Trump's Refugee and Immigration Ban Recalls Past Exclusionary Laws
Policy recalls previous U.S. immigration restrictions.
-- President Donald Trump's executive order placing temporary bans on entry into the country of any refugees and all people from seven Muslim-majority countries recalls past immigration restrictions in the United States.
"It hearkens back to a time where the U.S. viewed immigration strictly through a national origins lens," said Sarah Pierce, an associate policy analyst for U.S. programs at the Migration Policy Institute.
The executive order signed Friday immediately suspends immigration from seven predominantly Muslim countries in the Middle East and Africa -- Syria, Yemen, Sudan, Somalia, Iraq, Iran and Libya -- for 90 days, ends for 120 days the entry of any refugees into the U.S., and indefinitely suspends the entry of Syrian refugees.
The announcement partly fulfills a campaign pledge to restrict immigration and refugee resettlement from Muslim-majority nations but falls short of the full-scale “Muslim ban” that Trump first called for in December 2015, though he repeatedly changed his position on how immigration policies relating to Muslims and residents of largely Muslim countries should be approached throughout the campaign.

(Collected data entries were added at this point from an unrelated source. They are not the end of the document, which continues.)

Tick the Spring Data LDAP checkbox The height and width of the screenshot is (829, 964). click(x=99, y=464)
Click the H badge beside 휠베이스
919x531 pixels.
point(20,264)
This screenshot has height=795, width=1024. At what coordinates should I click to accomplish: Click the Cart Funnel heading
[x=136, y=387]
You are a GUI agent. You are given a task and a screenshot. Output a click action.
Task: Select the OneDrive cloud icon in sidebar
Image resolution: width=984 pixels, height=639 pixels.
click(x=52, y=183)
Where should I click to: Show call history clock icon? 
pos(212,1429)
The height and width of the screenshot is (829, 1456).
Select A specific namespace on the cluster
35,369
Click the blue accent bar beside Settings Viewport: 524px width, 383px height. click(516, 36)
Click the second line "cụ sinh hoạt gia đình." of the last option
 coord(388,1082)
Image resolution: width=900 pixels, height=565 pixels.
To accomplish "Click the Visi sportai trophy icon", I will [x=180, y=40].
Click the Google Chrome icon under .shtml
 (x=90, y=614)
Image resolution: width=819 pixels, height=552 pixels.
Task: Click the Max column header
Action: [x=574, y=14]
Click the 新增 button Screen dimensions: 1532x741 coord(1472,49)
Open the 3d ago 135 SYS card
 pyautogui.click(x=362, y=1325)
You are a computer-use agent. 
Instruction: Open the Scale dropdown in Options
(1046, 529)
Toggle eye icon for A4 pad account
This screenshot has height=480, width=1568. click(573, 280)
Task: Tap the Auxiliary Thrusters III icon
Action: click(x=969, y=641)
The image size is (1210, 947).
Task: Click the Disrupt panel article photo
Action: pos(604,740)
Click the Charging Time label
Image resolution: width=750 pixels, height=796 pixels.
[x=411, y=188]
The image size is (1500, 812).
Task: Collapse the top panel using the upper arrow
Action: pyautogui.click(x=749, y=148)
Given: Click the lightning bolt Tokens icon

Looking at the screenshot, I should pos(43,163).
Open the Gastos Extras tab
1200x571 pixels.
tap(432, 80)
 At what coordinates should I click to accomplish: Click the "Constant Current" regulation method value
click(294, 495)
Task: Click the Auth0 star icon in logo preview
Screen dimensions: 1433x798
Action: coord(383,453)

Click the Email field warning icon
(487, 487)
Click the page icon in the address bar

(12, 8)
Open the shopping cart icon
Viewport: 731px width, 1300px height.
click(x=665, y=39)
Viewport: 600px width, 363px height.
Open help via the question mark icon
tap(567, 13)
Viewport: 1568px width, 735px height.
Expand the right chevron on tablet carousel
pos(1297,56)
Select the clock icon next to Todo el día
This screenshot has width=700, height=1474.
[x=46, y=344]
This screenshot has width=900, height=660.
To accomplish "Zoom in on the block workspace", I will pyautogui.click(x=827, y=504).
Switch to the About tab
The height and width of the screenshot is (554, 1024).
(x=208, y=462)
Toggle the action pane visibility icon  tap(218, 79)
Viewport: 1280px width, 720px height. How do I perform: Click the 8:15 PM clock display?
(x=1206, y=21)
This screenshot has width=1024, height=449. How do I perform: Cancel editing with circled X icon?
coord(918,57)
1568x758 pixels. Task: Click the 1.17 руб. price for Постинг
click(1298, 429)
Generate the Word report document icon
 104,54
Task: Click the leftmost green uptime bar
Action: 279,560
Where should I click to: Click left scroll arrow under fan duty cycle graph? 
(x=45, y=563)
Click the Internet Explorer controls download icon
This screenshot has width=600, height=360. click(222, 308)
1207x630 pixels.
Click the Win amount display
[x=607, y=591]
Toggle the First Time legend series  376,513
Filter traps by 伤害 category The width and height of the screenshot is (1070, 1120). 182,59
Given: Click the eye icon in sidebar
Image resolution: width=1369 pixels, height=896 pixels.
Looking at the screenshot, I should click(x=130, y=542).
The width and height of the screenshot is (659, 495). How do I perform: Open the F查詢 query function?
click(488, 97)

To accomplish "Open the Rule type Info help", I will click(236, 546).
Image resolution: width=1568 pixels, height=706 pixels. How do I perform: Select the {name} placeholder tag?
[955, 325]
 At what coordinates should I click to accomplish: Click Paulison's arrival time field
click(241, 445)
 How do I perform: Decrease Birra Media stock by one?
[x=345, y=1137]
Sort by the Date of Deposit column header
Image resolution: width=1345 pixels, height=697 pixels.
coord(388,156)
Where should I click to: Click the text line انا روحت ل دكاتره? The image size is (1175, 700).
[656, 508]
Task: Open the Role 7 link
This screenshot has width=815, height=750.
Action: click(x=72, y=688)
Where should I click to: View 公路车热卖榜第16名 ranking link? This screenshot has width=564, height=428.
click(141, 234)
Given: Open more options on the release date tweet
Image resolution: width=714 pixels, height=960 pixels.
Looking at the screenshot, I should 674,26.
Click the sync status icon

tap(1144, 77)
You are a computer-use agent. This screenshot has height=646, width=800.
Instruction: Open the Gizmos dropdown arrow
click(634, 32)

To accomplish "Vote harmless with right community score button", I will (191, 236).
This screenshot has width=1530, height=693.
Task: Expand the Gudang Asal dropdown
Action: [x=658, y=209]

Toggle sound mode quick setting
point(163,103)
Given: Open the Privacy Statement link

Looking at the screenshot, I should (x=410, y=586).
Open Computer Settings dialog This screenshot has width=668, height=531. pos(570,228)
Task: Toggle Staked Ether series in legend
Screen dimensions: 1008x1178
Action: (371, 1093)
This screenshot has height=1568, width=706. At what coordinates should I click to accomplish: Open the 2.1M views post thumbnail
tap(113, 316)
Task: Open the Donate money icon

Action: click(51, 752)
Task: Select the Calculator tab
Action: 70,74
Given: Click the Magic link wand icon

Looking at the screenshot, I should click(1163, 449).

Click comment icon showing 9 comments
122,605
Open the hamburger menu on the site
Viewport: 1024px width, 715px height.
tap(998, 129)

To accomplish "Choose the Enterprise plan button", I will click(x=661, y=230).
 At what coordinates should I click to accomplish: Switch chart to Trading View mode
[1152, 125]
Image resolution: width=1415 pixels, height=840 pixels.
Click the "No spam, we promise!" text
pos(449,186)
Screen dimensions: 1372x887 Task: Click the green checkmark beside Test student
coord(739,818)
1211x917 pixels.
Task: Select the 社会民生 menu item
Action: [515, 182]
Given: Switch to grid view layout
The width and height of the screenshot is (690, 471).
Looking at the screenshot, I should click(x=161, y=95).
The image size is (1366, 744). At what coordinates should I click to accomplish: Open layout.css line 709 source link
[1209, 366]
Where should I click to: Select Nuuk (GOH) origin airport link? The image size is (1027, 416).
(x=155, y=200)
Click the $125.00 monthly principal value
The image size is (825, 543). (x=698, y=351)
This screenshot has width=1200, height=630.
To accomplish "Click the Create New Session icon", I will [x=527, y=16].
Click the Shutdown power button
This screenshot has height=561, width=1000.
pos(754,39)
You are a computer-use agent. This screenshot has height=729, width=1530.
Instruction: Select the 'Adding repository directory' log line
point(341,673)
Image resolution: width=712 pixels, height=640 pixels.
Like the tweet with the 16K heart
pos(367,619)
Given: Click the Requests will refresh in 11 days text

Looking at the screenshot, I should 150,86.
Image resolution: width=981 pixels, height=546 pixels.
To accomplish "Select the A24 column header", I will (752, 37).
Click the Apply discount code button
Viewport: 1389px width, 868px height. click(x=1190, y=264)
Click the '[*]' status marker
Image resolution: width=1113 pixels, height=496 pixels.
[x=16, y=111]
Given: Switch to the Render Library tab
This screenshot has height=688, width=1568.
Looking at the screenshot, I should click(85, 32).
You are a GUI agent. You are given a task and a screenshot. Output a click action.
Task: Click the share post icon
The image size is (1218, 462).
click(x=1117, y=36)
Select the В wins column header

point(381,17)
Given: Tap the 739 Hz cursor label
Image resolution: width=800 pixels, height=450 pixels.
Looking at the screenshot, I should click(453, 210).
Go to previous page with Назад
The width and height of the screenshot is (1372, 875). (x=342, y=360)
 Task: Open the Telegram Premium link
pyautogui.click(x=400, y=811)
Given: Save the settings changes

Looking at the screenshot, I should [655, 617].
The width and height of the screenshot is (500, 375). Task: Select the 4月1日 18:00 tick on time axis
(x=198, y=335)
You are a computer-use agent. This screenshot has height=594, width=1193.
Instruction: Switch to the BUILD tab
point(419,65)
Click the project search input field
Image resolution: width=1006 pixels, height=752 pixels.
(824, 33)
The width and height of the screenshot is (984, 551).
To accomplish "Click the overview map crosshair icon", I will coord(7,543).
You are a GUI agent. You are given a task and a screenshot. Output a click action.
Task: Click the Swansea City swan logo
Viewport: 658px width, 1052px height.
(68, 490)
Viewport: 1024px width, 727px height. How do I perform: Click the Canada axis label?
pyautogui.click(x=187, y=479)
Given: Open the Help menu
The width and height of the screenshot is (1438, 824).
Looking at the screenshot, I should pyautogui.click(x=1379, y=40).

Speaking with ABC News' David Muir on Wednesday, Trump previewed the ban, saying it concerned "countries that have tremendous terror."
While Trump’s executive action marks a significant shift in decades of U.S. immigration policies, it isn't the first time the U.S. has restricted immigration from specific countries.
Pierce of the Migration Policy Institute pointed to three past instances -- the banning of Chinese immigration in the 1880s, national origin immigration quotas and restrictions in the 1920s, and a brief 1980 halt of new visas for Iranian immigrants.
Chinese Exclusion
Riding a wave of anti-Chinese prejudice in the U.S. after the large influx of Chinese immigrants in the preceding decades, President Chester A. Arthur in 1882 signed the Chinese Exclusion Act, which stopped Chinese immigration for 10 years, as documented by the U.S. National Archives and Records Administration. The ban also prevented Chinese persons from becoming U.S. citizens, and the exclusion was subsequently extended permanently through later legislation.
Over the veto of President Woodrow Wilson, Congress passed the 1917 Immigration Act amid social outcry over national security during World War I. According to the Office of the Historian of the U.S. Department of State, the legislation extended to barring most Asian nation immigration overall, with the exception of Japan, which was protected by a prior bilateral diplomatic agreement, and the Philippines, then a U.S. colony.
The act was officially repealed by the Magnuson Act in 1943, in the context of the U.S. alliance with China against Japan during World War II. Still, actual Chinese immigration to the U.S. remained capped at 105 persons a year until 1965.
National Origins Formula
For the first time in the 1920s -- through the Emergency Quota Act of 1921 and the Immigration Act of 1924, or the Johnson-Reed Act -- the U.S. further restricted immigration by establishing a wide-scale quota system based on national origins. According to the Office of the Historian of the U.S. Department of State, in addition to putting a blanket ban on immigration from Asian countries, now including Japan in the case of the Johnson-Reed Act, the national origins immigration policies also had the effect of reducing immigration from southern and eastern Europe.
According to a 2015 report by the Pew Research Center about 20th century U.S. immigration, the impact of the system was intended to "try to restore earlier immigration patterns by capping total annual immigration and imposing numerical quotas based on immigrant nationality that favored northern and western European countries."
The U.S. immigration system remained based on the national origin of would-be immigrants until the passage of the Immigration Act of 1965 during the presidency of Lyndon B. Johnson.
“It was designed for racist reasons," said Steve Legomsky, professor of law at the Washington University School of Law in St. Louis, referring to the national origins system as well as the prior exclusion of Asian immigrants. “Today, I don’t think that’s what’s driving the immigration ban [proposed by Trump]. I think it’s more a fear of terrorism and a concern for national security."
Legomsky, who was also formerly the chief counsel of U.S. Citizenship and Immigration Services, added that "the impulses are different [now], but the effect is the same."
Jimmy Carter Restricts Iranian Immigration
During the Iranian hostage crisis of 1979 to 1981, in which Iran held 52 American diplomats for 444 days, President Jimmy Carter placed retaliatory sanctions on Iran.
During an April 7, 1980, press conference, Carter instructed his administration to "invalidate all visas issued to Iranian citizens for future entry into the United States, effective today,” according to a transcript of the event kept by the American Presidency Project.
As the temporary ban was a diplomatic maneuver related to resolving the crisis, Iranian immigration to the U.S. later resumed after the hostage situation ended.
While the Iranian ban bears some resemblance to the new Trump action, Legomsky noted that Carter's action was specific to a single crisis with an adversarial government.
"This is a retaliation against some nationals as opposed to a government," he said of Trump's order.